EXERCISE DETAILS ▸
Please give back an exact reproduction of the lines from the one with "Task: Click the Share arrow icon" through the end of the entries below, and no others.

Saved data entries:
- - - -

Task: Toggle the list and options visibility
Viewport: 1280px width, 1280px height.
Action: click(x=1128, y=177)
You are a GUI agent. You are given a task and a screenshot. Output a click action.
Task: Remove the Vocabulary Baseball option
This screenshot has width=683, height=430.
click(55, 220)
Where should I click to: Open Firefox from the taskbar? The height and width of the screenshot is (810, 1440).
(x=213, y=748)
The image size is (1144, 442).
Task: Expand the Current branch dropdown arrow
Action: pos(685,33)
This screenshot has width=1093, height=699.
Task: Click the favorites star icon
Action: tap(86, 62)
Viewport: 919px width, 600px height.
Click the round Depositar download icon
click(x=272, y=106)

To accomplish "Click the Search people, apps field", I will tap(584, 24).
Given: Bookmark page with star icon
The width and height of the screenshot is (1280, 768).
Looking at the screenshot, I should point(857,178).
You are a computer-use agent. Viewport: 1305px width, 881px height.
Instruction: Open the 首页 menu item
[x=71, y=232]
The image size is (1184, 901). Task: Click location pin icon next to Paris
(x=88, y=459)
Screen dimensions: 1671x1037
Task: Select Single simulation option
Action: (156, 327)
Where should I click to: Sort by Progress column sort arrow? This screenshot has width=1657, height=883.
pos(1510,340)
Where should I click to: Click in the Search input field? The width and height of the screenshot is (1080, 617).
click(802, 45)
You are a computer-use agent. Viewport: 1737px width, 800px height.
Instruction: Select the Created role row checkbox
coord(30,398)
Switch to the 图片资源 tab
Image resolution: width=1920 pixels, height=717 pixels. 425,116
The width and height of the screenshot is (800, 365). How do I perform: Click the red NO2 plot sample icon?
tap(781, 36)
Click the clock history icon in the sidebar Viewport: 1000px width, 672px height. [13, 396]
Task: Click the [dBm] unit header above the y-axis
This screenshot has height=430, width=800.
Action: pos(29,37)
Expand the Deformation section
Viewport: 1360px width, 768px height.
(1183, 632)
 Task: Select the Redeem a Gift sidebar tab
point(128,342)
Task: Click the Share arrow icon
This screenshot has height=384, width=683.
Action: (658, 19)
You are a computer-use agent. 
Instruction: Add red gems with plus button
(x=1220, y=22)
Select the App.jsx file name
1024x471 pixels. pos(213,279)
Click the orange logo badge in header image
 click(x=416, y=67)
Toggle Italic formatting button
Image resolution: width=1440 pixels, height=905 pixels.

- - - -

RESPONSE TO THIS TASK ▸
Task: Click the Share arrow icon
This screenshot has height=384, width=683.
Action: (658, 19)
You are a computer-use agent. 
Instruction: Add red gems with plus button
(x=1220, y=22)
Select the App.jsx file name
1024x471 pixels. pos(213,279)
Click the orange logo badge in header image
 click(x=416, y=67)
Toggle Italic formatting button
Image resolution: width=1440 pixels, height=905 pixels.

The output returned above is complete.